**** INFORMATION PROVIDED ****
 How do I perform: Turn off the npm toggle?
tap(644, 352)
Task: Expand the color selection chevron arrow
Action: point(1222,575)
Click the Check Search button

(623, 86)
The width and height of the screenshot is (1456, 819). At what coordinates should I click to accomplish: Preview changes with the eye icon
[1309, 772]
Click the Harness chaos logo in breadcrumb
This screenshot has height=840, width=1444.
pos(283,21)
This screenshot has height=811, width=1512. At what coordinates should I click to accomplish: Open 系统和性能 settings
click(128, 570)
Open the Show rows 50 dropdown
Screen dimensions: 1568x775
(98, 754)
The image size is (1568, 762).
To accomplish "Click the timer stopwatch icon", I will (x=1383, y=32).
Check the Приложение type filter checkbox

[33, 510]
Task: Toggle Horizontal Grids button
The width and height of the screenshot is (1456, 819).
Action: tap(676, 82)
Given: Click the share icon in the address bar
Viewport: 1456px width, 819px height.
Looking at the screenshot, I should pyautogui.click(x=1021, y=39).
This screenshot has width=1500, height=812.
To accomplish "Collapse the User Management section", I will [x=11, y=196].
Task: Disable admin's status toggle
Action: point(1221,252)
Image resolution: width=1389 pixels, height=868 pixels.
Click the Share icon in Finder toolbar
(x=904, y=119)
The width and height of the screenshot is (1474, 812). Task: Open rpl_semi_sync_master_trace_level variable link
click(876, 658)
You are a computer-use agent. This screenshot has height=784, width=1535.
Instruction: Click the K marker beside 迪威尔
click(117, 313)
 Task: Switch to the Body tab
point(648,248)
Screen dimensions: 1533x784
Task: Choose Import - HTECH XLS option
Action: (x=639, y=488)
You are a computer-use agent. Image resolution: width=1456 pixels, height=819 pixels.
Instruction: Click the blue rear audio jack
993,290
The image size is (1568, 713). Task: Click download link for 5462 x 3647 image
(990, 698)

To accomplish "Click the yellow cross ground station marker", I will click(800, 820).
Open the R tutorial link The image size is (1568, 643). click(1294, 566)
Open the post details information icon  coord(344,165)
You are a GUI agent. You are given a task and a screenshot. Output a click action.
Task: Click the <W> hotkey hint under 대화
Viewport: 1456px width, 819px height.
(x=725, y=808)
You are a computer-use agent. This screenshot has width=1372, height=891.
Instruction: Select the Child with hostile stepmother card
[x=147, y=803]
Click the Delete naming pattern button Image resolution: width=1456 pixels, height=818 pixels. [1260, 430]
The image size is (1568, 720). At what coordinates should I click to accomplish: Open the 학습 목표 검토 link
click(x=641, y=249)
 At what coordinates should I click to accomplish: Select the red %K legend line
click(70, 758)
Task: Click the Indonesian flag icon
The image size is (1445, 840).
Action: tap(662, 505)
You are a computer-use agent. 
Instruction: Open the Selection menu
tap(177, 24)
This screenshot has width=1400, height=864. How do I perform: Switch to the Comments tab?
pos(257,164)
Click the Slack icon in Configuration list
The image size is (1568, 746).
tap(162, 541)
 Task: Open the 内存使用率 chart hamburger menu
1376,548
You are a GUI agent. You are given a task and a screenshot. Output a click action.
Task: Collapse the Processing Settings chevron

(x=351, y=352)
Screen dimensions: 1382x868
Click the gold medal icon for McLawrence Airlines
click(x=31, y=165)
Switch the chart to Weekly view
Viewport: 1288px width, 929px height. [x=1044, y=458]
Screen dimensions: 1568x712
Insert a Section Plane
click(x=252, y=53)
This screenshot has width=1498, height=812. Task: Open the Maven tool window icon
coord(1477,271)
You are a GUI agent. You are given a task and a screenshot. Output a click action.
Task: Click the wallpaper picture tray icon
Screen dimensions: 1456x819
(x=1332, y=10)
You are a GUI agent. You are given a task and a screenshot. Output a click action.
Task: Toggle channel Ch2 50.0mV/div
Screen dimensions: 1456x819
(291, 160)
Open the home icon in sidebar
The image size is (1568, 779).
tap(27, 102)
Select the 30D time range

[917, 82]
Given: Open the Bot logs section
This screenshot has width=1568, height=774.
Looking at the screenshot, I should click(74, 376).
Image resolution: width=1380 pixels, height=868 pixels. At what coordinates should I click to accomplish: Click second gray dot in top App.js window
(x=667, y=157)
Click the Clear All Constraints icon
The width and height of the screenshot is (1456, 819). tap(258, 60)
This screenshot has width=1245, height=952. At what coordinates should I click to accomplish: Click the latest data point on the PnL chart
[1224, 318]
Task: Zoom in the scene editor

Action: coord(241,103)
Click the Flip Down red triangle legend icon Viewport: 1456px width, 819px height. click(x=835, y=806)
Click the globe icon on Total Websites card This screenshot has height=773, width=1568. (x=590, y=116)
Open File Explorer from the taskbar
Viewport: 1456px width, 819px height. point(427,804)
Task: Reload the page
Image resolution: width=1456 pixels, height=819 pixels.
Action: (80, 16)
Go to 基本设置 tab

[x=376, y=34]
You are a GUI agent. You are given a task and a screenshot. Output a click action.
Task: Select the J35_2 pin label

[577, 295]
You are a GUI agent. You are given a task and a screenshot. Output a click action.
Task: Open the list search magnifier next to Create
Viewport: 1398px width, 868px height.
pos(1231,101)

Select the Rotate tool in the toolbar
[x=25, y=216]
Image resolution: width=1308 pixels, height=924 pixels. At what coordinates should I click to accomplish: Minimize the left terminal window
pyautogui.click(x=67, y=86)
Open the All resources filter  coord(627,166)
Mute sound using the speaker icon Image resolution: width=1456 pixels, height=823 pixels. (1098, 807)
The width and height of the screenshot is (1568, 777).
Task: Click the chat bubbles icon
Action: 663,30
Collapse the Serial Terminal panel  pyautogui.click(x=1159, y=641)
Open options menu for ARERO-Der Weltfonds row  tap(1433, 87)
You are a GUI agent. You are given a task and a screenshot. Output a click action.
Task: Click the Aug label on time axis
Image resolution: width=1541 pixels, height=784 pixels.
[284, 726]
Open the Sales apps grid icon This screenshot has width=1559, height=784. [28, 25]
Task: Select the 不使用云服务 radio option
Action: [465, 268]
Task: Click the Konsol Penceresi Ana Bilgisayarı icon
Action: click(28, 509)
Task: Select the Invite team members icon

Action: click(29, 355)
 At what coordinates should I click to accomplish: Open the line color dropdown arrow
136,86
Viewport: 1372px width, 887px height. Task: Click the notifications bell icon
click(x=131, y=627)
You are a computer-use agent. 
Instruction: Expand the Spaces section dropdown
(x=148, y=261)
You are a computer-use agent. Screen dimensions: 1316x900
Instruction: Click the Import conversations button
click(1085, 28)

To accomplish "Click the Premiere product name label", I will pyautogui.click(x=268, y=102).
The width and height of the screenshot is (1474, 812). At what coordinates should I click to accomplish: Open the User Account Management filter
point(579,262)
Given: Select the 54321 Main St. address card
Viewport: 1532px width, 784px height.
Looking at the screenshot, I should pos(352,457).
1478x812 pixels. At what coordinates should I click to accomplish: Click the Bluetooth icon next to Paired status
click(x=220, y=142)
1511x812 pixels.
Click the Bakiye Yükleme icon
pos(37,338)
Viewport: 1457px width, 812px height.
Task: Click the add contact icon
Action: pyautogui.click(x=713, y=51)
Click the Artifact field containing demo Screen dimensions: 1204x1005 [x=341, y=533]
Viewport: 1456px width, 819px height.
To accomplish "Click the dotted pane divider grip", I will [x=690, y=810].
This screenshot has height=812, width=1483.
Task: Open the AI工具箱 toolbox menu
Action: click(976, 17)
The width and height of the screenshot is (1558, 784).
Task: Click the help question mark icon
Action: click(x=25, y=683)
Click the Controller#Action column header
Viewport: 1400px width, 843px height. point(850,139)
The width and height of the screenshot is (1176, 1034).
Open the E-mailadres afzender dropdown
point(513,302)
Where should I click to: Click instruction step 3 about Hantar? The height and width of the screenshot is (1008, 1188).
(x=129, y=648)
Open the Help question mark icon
****
Where a line of the records contains the word "list", copy that line.

Click the Slack icon in Configuration list
Task: Open the list search magnifier next to Create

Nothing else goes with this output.